╭─ Input data

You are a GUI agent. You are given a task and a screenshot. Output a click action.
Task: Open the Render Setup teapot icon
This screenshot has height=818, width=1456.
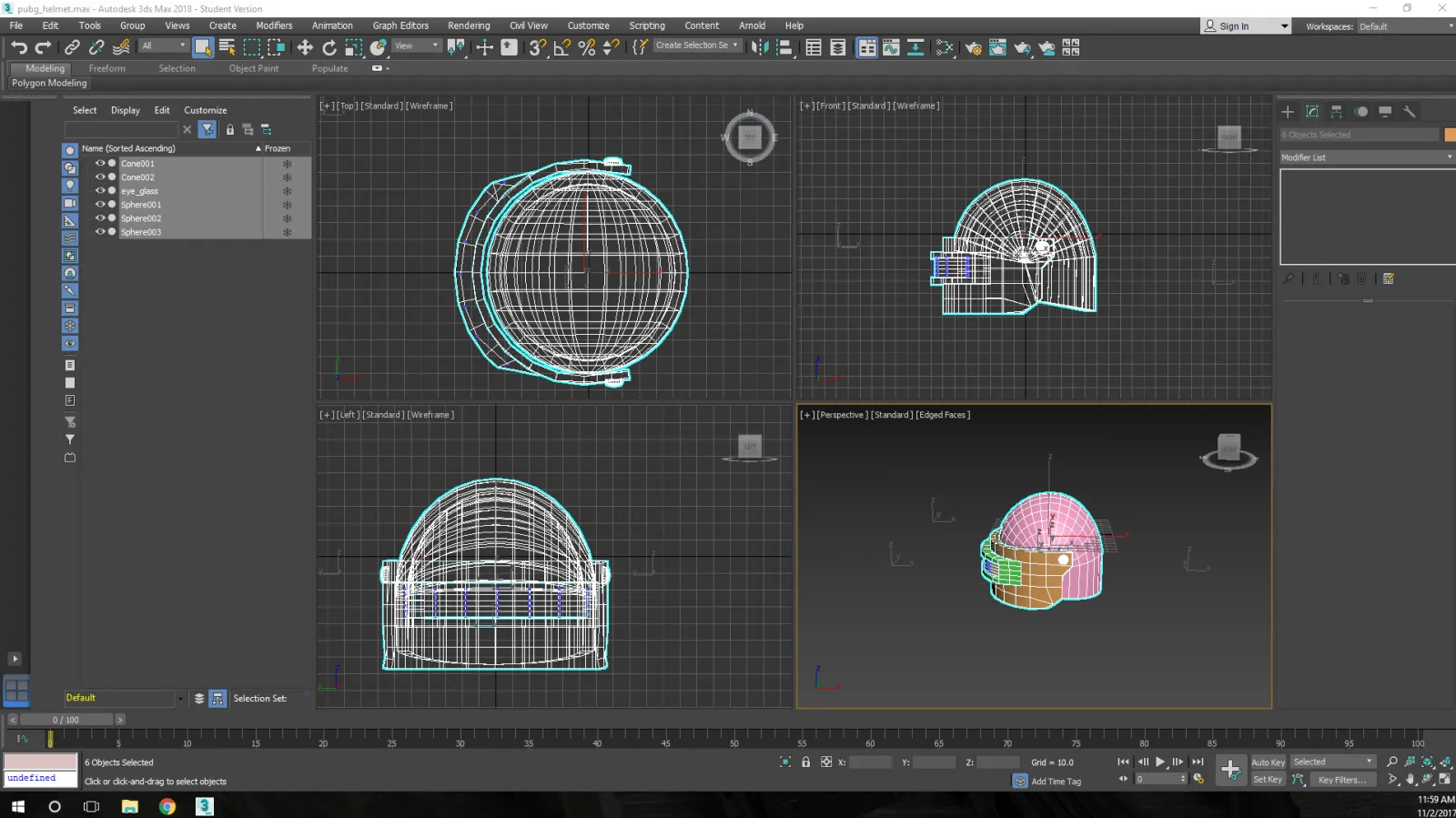pyautogui.click(x=973, y=47)
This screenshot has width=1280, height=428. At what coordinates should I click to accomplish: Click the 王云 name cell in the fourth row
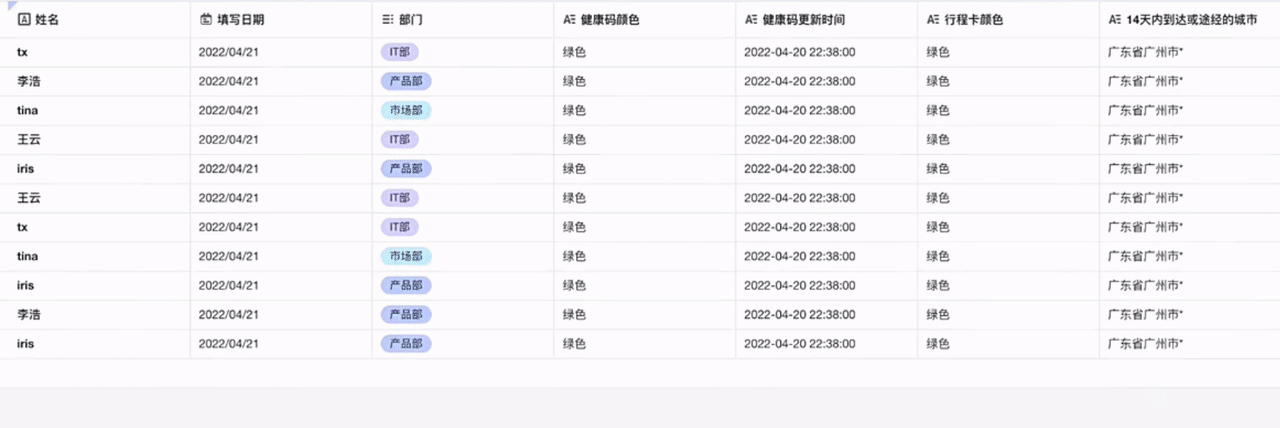click(29, 139)
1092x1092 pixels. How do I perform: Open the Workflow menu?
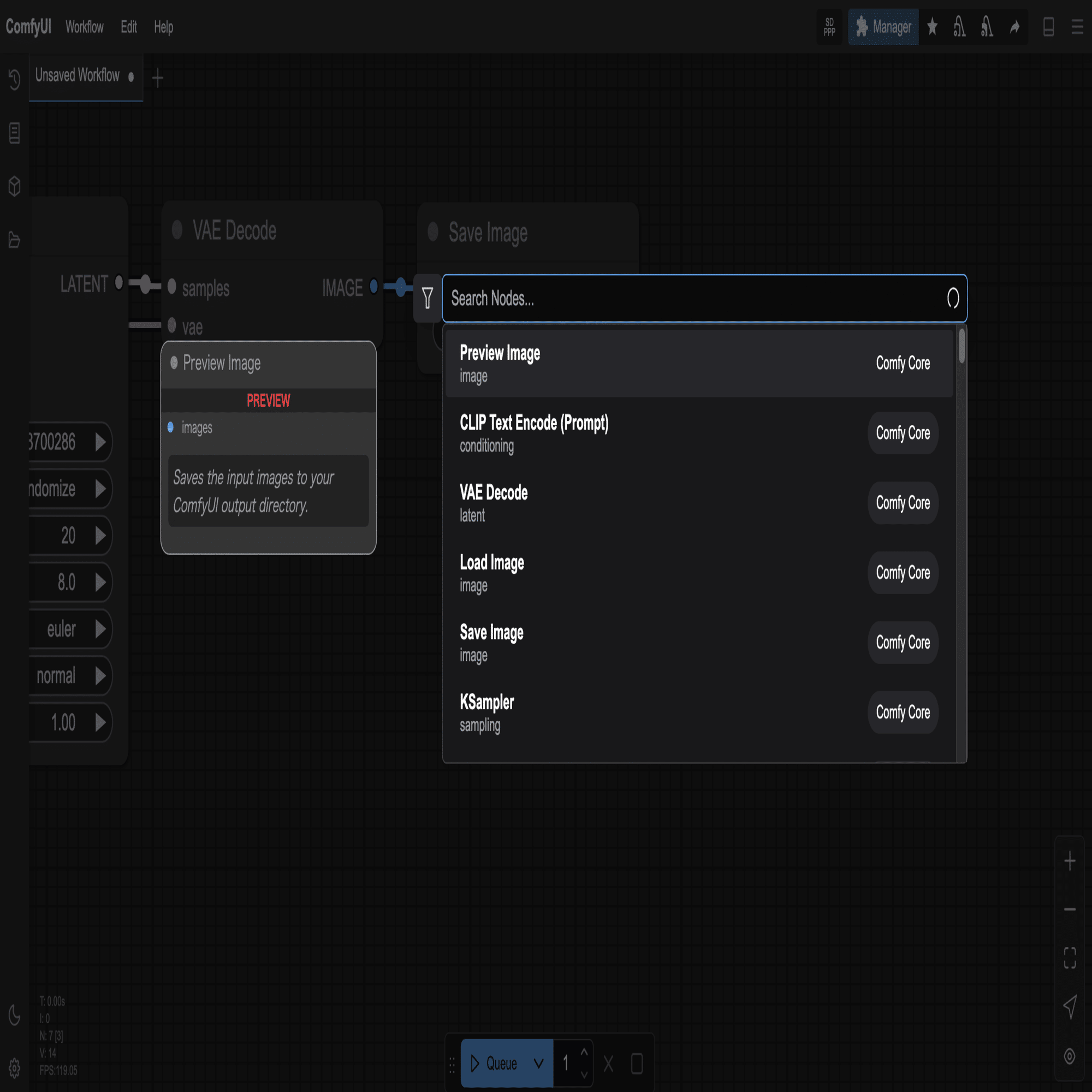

╰─

- [Action item]: Lines holding "Open" in the material above are to be reported.

- [Task output]:
Task: Open the Render Setup teapot icon
1092x1092 pixels. How do I perform: Open the Workflow menu?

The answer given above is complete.